#### [INSTRUCTIONS FOR THE TASK]
Please count the lines in the rows below that contain the word "Where", and reply with only that number.

::: DATA IN THIS EXERCISE

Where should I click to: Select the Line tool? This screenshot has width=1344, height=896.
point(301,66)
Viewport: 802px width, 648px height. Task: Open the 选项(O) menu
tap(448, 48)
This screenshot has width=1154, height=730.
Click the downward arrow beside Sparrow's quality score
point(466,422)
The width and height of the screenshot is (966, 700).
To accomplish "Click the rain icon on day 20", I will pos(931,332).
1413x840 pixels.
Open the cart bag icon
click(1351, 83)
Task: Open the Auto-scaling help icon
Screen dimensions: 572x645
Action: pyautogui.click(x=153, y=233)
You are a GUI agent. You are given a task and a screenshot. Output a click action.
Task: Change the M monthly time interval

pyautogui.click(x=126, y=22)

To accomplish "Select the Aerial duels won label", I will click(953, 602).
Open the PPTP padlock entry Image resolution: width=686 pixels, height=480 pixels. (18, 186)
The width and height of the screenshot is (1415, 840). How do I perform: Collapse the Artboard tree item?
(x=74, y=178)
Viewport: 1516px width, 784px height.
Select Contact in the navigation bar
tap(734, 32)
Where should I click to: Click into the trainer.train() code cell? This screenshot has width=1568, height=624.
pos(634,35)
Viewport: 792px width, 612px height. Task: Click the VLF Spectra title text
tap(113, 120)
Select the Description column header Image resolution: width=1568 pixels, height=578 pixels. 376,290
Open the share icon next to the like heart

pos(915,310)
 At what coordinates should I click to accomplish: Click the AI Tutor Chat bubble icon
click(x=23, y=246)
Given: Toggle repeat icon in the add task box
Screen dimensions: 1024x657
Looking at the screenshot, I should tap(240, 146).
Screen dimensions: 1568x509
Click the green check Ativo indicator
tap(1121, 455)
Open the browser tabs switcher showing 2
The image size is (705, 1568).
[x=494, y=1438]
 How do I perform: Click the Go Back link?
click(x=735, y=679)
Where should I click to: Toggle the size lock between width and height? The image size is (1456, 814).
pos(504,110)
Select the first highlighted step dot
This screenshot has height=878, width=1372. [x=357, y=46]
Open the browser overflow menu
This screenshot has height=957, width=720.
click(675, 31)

::::::

#### [ANSWER]
3